Certo, ci sono anche le buone notizie, ma “non fanno notizia” nel sistema massmediale, che tende a dilatare gli allarmi sociali e le paure. È quanto emerso dal seminario che si è tenuto a Roma nei giorni scorsi “Comunicare la Carità. Strumenti per imparare a raccontarsi”, promosso dalla Consulta Ecclesiale degli Organismi socio-assistenziali, con l’Ufficio nazionale per le comunicazioni sociali della CEI.

“Non è vero che va tutto male. Dalla crisi non si esce se la prefigurazione degli scenari è negativa - ha dichiarato Nando Pagnoncelli, amministratore delegato di IPSOS Italia (leggi l’intervista qui). Se si parla di migranti, per esempio, “se ne parla solo in chiave allarmistica”. Ma “la politica ha il dovere di occuparsi dell’accoglienza –ha aggiunto Mons. Giancarlo Perego, direttore generale di Migrantes - l’argomento invece è molto strumentalizzato”.
“Occorre dunque imparare a raccontare costruendo percorsi di dialogo con i più deboli, i poveri e gli emarginati”, ha dichiarato Mons.
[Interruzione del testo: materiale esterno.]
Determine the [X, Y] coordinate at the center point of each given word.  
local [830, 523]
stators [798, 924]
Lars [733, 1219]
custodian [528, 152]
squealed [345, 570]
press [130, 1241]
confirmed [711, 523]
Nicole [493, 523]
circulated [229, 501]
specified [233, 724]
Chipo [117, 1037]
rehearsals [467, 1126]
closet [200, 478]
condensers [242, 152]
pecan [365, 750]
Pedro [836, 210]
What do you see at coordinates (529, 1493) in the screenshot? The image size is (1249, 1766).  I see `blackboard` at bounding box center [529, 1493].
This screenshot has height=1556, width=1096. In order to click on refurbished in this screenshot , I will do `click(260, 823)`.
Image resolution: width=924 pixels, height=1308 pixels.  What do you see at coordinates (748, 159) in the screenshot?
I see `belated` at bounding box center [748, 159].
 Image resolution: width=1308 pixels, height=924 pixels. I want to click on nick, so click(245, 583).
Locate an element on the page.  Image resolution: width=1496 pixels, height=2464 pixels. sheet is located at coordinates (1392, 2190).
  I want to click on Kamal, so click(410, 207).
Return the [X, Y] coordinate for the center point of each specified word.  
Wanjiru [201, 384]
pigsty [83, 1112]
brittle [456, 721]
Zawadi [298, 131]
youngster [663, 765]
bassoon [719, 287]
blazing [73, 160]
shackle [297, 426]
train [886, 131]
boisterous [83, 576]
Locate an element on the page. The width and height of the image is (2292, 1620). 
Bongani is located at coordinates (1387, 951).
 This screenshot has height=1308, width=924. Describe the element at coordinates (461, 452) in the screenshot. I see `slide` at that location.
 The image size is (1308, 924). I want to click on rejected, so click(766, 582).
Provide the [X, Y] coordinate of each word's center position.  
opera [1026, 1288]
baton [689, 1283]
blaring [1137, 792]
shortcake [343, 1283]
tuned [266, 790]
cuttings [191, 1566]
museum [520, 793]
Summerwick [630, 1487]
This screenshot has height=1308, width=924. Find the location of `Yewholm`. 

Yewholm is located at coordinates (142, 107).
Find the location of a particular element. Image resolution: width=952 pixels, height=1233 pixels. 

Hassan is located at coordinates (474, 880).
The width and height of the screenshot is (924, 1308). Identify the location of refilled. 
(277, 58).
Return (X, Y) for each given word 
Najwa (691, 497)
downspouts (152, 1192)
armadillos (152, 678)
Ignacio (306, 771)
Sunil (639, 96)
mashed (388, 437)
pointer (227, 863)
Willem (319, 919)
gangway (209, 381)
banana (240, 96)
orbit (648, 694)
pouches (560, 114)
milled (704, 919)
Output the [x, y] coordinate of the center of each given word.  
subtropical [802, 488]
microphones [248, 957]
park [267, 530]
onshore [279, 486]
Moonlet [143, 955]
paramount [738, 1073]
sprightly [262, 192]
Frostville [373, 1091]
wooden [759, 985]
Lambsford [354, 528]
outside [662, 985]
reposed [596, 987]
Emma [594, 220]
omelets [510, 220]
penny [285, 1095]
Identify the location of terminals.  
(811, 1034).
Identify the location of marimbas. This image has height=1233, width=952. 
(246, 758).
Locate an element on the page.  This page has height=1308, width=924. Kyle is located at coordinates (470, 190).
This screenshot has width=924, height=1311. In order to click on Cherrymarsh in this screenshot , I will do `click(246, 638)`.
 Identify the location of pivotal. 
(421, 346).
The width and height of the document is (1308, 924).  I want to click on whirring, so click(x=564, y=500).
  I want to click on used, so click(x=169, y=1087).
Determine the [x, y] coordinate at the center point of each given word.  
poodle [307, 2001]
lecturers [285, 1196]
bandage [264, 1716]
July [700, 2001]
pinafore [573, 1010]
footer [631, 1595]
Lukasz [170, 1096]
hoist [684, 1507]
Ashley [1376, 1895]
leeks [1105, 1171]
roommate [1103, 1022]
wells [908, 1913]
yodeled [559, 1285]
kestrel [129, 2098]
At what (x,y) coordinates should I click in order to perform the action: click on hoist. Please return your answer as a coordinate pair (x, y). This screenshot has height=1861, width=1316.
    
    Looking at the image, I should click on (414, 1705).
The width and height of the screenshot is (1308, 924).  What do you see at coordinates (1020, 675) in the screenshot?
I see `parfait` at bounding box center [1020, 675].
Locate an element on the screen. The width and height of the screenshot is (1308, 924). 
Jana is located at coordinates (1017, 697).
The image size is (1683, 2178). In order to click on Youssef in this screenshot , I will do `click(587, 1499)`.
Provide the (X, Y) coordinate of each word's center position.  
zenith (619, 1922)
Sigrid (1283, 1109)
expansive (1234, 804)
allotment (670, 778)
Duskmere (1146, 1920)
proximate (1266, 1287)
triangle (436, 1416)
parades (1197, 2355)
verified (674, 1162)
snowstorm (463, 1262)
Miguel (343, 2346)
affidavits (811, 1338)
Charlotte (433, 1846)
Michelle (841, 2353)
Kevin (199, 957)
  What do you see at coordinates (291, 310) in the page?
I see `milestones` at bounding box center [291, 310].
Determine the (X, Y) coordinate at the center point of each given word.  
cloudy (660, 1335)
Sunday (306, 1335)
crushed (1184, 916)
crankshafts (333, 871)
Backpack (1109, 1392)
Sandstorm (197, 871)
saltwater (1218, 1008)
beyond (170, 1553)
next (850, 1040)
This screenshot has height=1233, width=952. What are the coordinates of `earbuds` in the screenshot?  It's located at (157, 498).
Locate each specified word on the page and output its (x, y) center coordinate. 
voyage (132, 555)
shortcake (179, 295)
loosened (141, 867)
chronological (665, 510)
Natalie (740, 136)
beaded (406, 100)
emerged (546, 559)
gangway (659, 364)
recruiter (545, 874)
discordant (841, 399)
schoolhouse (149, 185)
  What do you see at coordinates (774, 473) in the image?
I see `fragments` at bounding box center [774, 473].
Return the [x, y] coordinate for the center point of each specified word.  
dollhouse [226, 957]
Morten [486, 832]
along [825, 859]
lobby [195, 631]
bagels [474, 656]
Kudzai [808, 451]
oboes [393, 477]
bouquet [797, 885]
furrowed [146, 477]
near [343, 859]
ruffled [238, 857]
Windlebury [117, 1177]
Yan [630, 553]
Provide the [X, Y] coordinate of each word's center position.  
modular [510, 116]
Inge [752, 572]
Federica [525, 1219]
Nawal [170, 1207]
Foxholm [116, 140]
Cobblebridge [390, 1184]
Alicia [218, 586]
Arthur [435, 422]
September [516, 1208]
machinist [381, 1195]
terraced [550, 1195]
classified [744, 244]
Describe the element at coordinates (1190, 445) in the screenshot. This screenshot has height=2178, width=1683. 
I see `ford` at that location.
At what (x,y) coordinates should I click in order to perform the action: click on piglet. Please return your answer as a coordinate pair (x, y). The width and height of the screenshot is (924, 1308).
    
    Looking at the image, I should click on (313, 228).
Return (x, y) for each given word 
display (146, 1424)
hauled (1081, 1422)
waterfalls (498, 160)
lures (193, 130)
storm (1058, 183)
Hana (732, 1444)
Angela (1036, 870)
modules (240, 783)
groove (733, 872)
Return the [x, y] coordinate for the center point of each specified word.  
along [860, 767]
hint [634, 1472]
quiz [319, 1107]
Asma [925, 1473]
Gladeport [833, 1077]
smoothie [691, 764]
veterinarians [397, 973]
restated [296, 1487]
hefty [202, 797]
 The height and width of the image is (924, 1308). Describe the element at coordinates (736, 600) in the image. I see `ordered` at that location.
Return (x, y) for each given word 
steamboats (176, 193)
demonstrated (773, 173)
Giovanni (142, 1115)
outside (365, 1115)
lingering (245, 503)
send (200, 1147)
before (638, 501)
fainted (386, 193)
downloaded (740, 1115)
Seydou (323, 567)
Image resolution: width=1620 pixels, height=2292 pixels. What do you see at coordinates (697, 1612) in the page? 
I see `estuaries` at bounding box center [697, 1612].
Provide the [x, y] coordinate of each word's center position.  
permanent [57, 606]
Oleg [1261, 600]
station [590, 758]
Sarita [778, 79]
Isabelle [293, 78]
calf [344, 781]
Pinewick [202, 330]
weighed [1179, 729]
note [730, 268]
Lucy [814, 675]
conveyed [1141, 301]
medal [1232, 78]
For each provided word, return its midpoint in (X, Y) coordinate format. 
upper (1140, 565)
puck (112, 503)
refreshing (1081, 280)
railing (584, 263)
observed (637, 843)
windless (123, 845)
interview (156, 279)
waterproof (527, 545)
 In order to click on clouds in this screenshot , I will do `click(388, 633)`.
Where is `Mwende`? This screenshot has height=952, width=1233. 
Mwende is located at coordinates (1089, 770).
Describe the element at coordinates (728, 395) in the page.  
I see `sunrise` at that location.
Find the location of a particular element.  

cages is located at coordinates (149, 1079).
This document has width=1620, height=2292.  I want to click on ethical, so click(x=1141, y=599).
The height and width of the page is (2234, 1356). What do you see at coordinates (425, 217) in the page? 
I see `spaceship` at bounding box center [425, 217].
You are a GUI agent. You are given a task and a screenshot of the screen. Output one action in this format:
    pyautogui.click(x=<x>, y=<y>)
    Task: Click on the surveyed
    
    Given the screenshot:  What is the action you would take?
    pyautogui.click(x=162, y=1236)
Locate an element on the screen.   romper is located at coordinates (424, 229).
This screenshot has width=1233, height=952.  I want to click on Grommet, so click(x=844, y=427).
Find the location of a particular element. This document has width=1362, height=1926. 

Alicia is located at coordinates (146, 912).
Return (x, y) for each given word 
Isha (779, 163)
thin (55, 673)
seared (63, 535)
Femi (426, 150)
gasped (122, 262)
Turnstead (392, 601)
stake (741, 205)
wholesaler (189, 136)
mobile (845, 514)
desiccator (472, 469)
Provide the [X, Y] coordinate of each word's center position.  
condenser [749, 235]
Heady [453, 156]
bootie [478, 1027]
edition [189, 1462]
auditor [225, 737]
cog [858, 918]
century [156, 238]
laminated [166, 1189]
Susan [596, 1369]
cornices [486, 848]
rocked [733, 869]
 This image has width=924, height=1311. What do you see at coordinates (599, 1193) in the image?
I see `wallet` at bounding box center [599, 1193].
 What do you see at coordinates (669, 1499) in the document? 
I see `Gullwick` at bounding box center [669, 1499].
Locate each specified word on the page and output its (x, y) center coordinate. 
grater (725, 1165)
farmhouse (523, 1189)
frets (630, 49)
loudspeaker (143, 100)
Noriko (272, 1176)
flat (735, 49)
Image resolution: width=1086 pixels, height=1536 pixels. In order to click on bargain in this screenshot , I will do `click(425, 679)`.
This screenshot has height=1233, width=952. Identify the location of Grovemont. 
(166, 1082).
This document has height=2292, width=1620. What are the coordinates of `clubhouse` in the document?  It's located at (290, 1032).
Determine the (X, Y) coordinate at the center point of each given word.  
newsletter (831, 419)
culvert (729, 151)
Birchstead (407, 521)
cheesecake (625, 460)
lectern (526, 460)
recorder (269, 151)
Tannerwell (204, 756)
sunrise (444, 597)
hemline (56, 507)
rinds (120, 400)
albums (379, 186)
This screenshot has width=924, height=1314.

Francesco Soddu, direttore della Caritas Italiana”.
“La strada deve essere la nostra protagonista – ha detto Don Luigi Ciotti, Presidente Nazionale di 'Libera' - ci indica il cammino da intraprendere. ‘Libera’ è nata, infatti, dopo gli omicidi di Falcone e Borsellino, che sono avvenuti appunto per strada, e ci educa a non avere paura delle contraddizioni e a mettere la persona al centro con la sua irripetibilità nella storia, perché siamo tutti diversi”.
“La difficoltà pertanto è nella selezione delle notizie che formano l’opinione pubblica, ha aggiunto Don Ivan Maffeis, sottosegretario Cei, perché la carità comunica da sola”.
“Il seminario - ha concluso Don Armando Zappolini, presidente del Coordinamento delle Comunità di Accoglienza - ha cercato di dare le prime risposte a un mondo cattolico che vuole essere più incisivo nella vita del Paese e aiutare Papa Francesco nella conversione verso le periferie dell’umanità”.